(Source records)

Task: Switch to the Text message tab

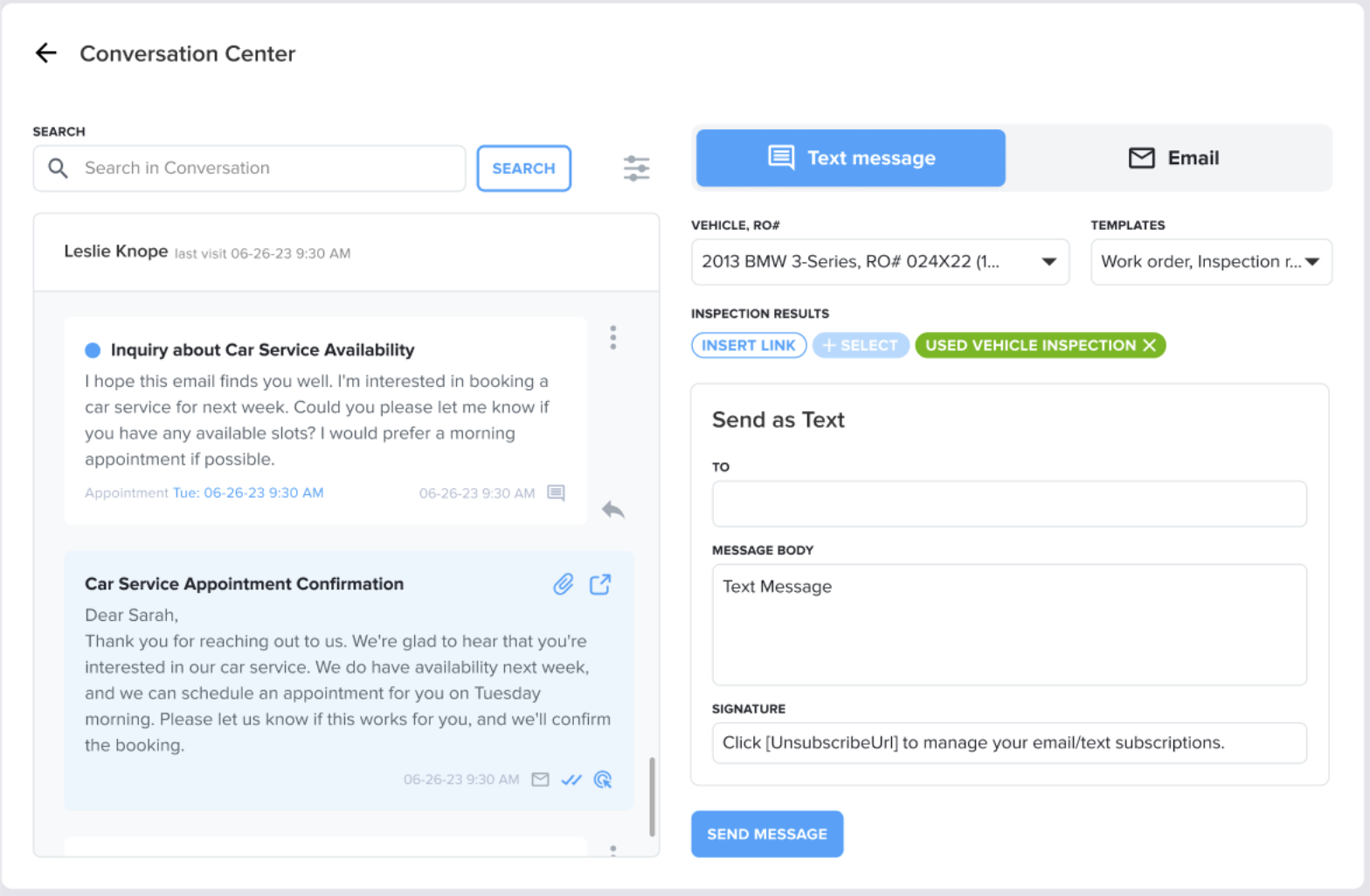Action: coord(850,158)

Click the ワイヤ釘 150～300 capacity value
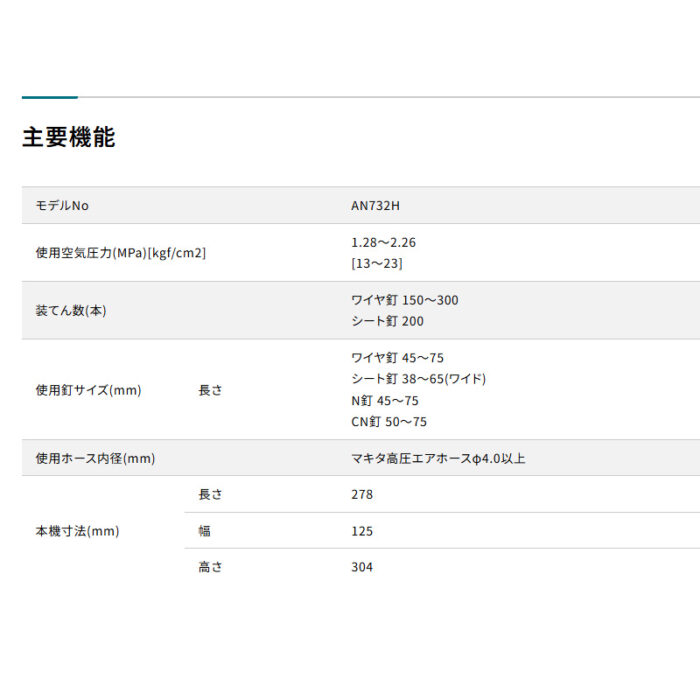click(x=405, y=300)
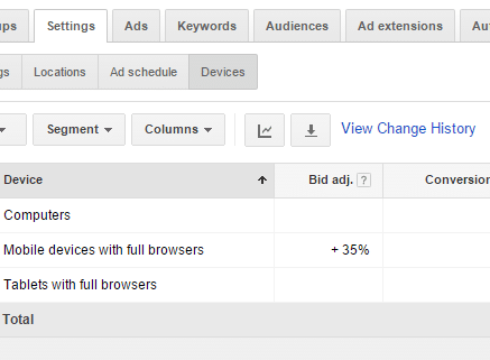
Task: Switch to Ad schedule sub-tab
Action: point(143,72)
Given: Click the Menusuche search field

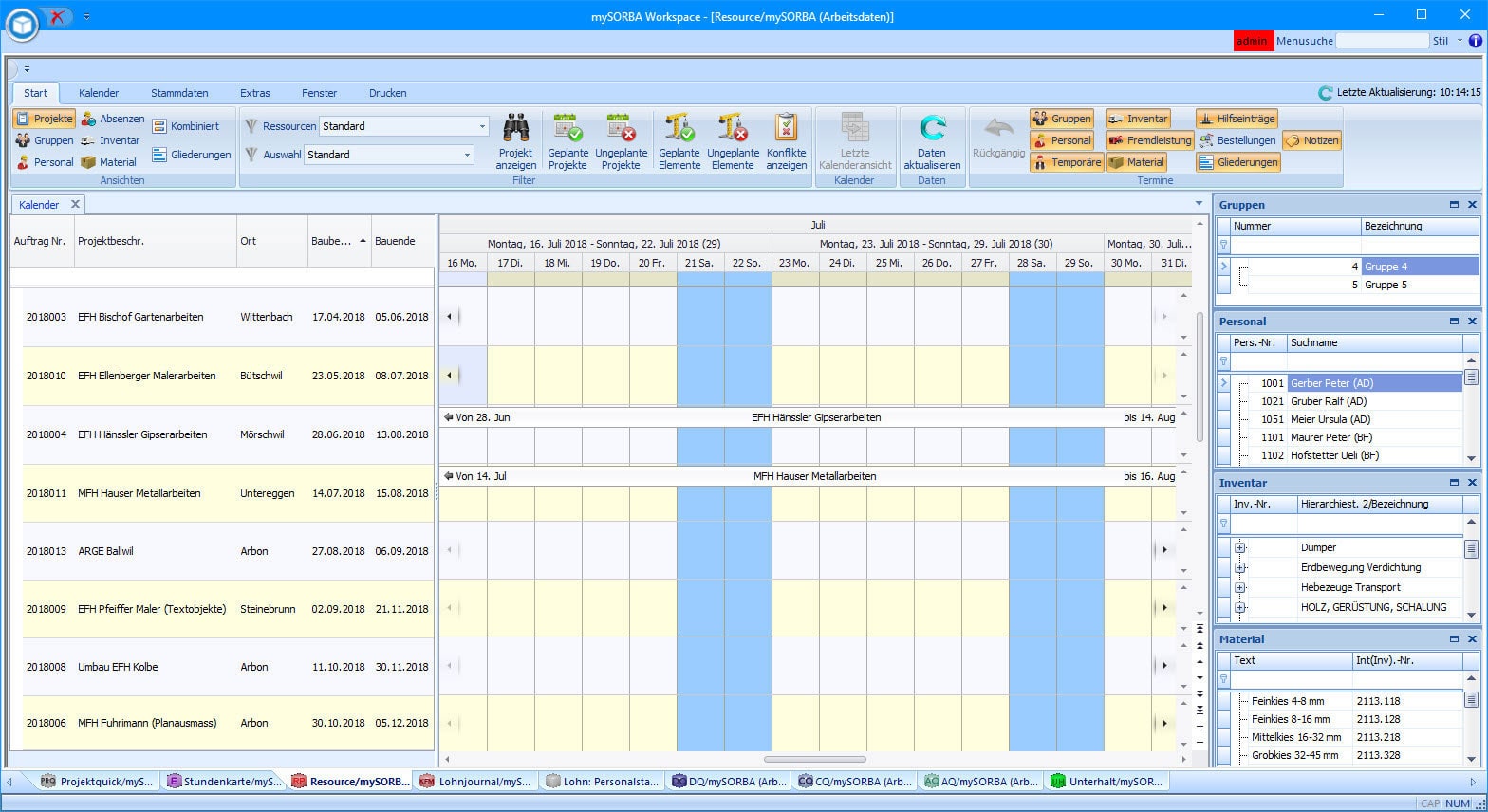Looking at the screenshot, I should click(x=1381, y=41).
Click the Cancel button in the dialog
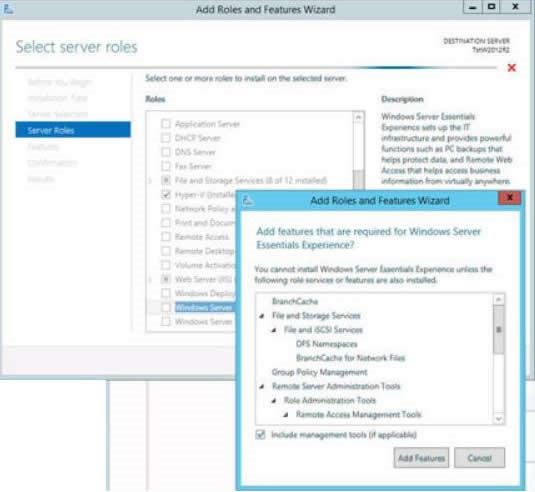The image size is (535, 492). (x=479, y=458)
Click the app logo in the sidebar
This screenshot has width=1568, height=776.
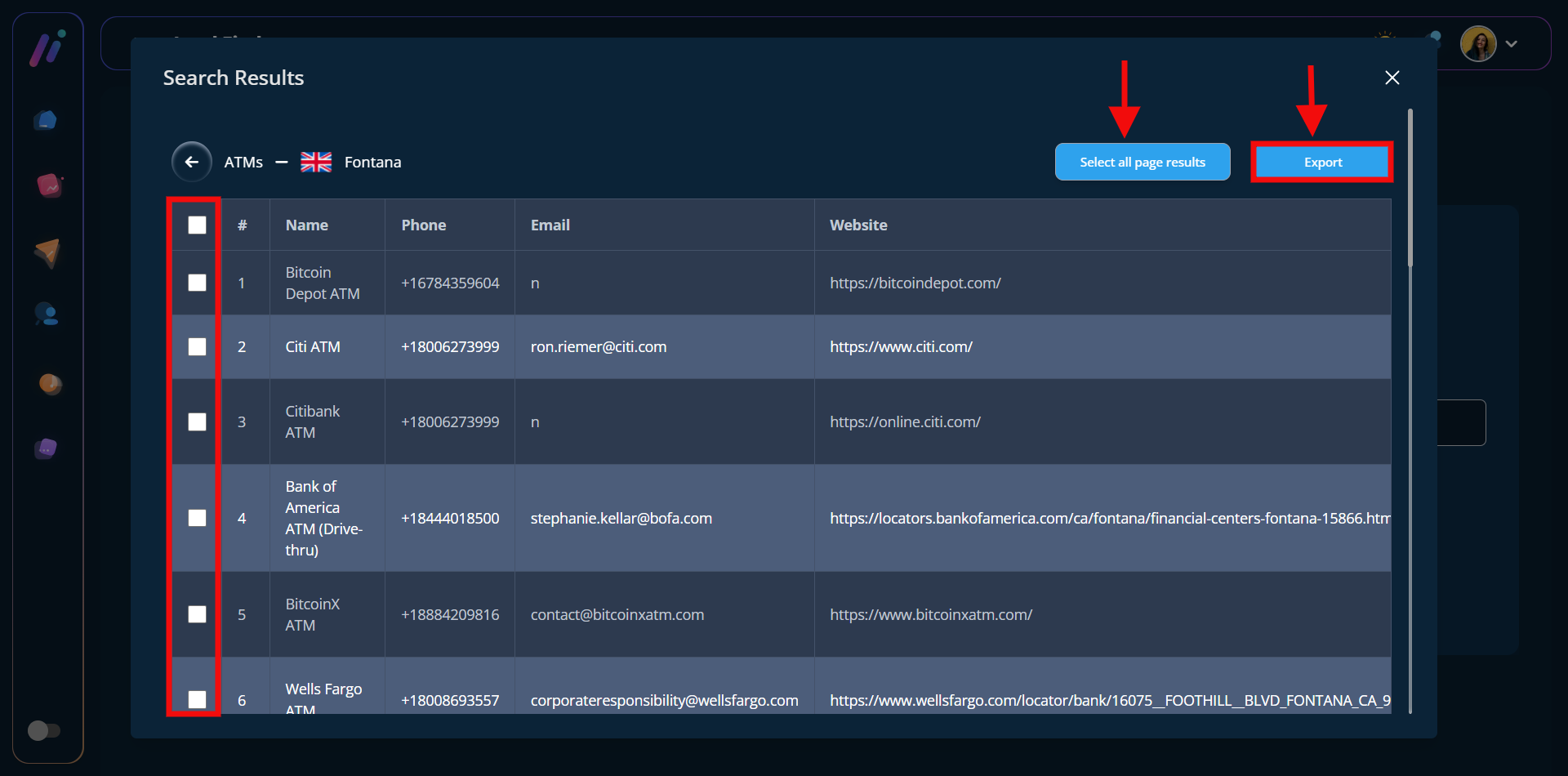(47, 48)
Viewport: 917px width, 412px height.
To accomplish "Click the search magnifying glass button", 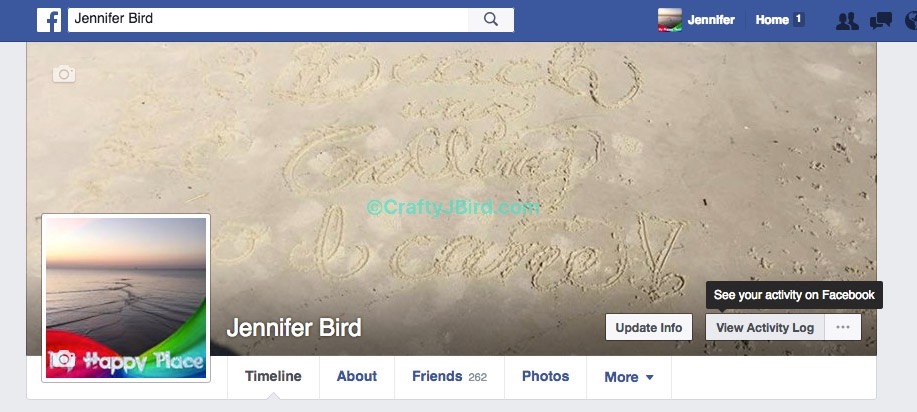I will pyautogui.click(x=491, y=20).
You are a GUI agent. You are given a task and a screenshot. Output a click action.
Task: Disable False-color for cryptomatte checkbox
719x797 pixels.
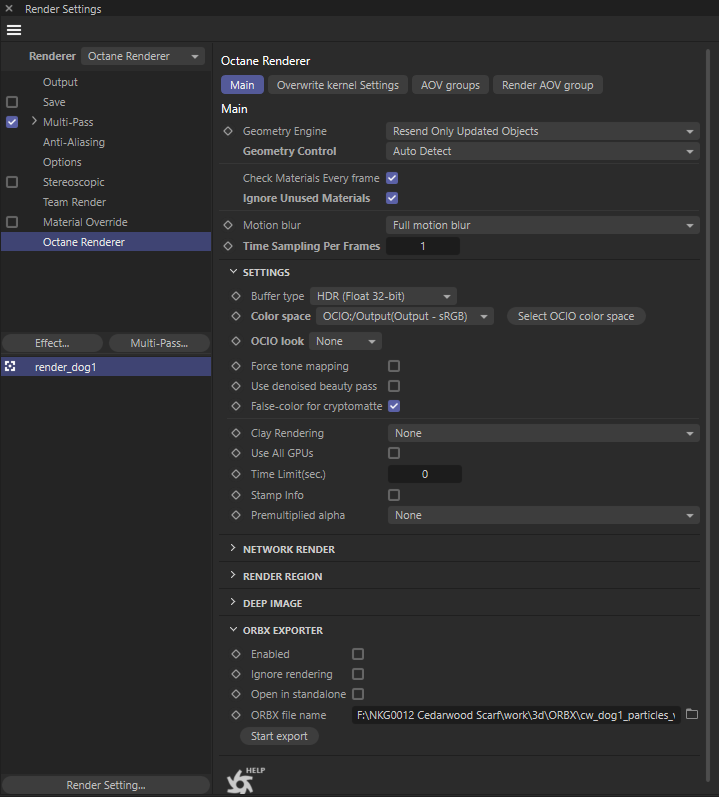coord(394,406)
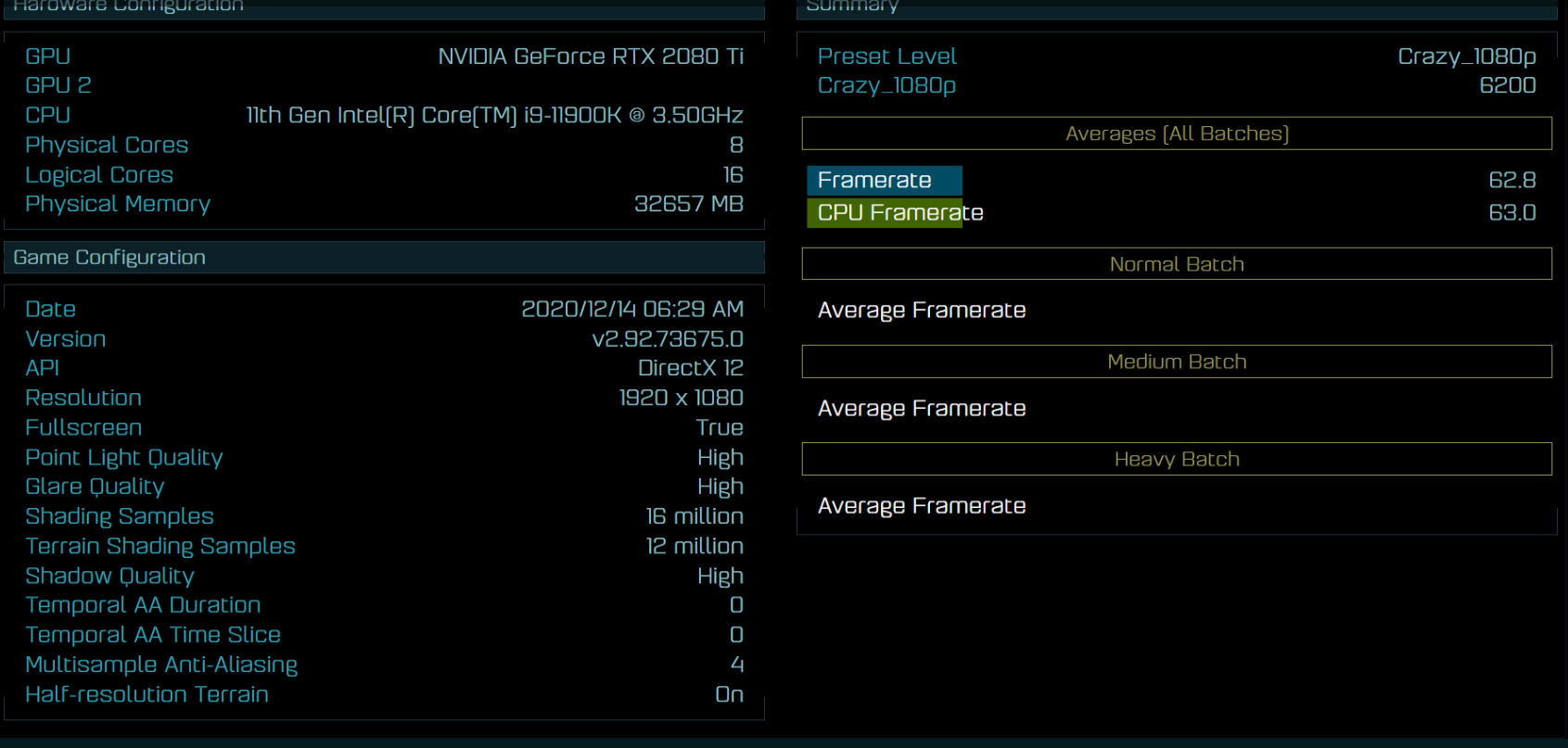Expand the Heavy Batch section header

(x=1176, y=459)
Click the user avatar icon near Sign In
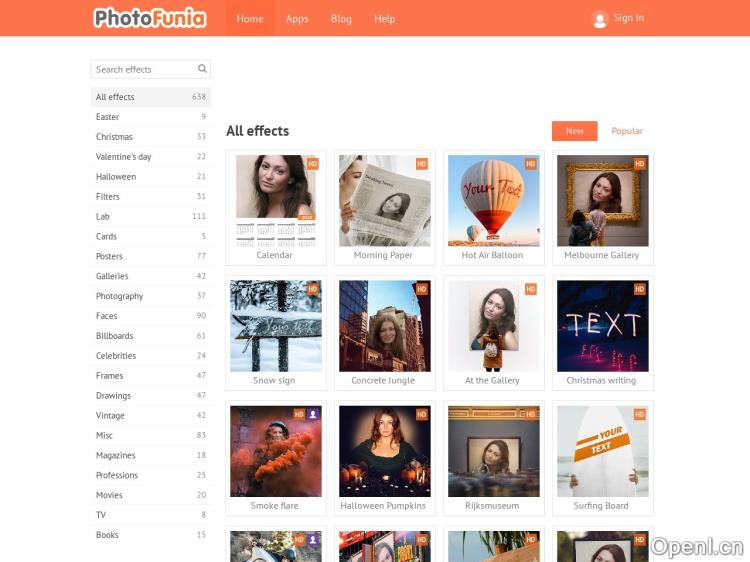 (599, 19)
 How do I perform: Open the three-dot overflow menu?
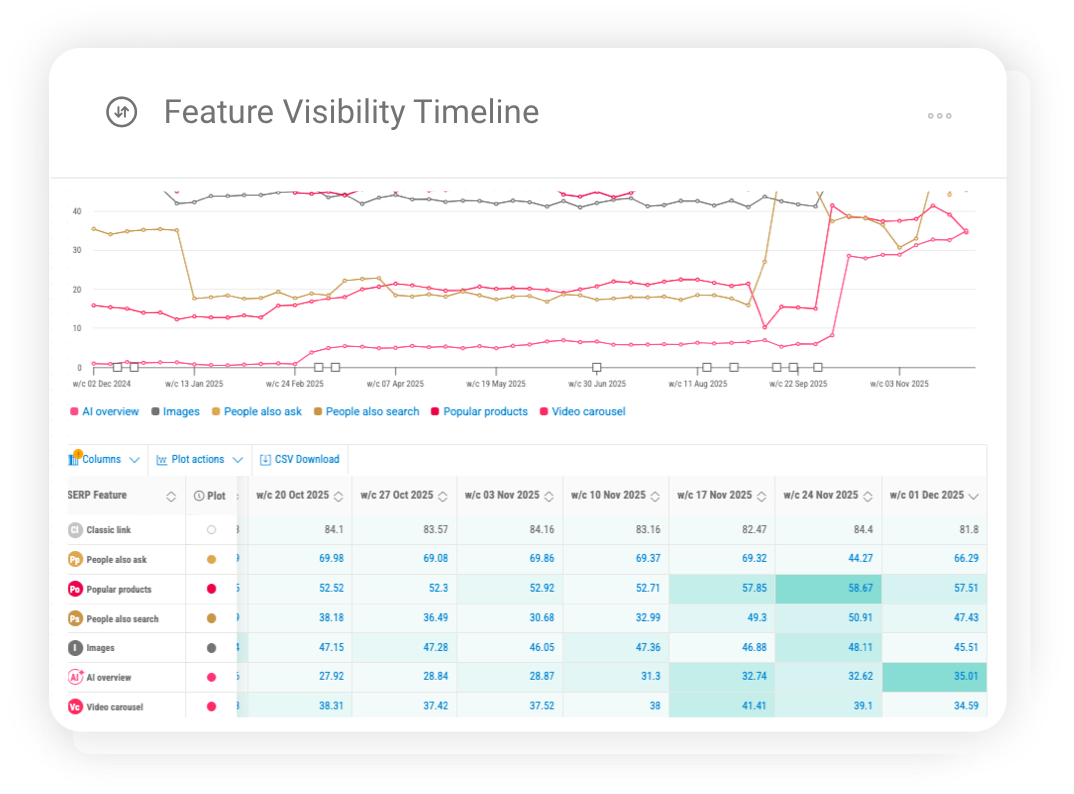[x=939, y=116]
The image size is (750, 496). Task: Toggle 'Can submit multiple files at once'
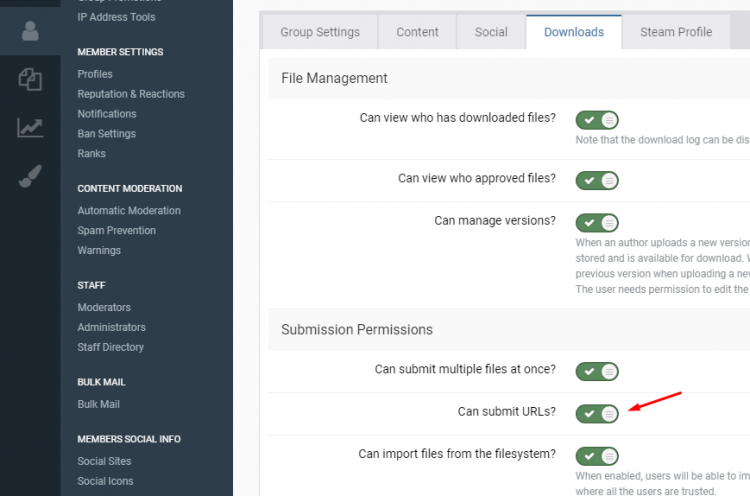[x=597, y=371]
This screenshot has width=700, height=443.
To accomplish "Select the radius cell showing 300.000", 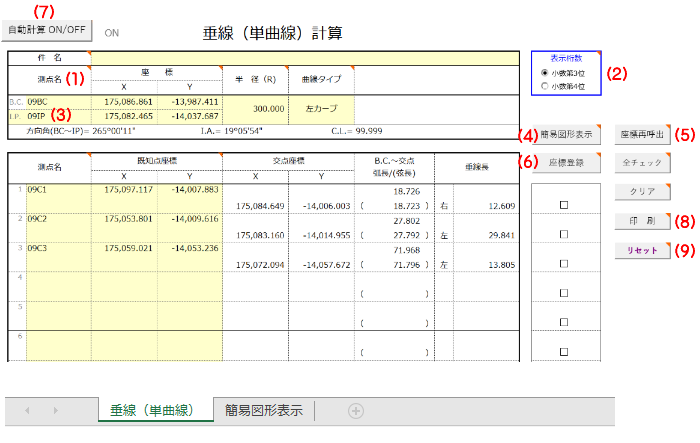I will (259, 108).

What is expected: Omit every picture, and please return the entries exactly from the first line through the line with "Viewport: 917px width, 412px height.", both included.

Result of this exercise:
Task: Switch to the Text message tab

Action: coord(850,158)

Click the ワイヤ釘 150～300 capacity value
click(x=405, y=300)
Task: Switch to Ad schedule sub-tab
Action: point(143,72)
Given: Click the Menusuche search field

Looking at the screenshot, I should click(x=1381, y=41).
Click the Cancel button in the dialog
The image size is (535, 492). (x=479, y=458)
Click the app logo in the sidebar
This screenshot has width=1568, height=776.
(47, 48)
Viewport: 917px width, 412px height.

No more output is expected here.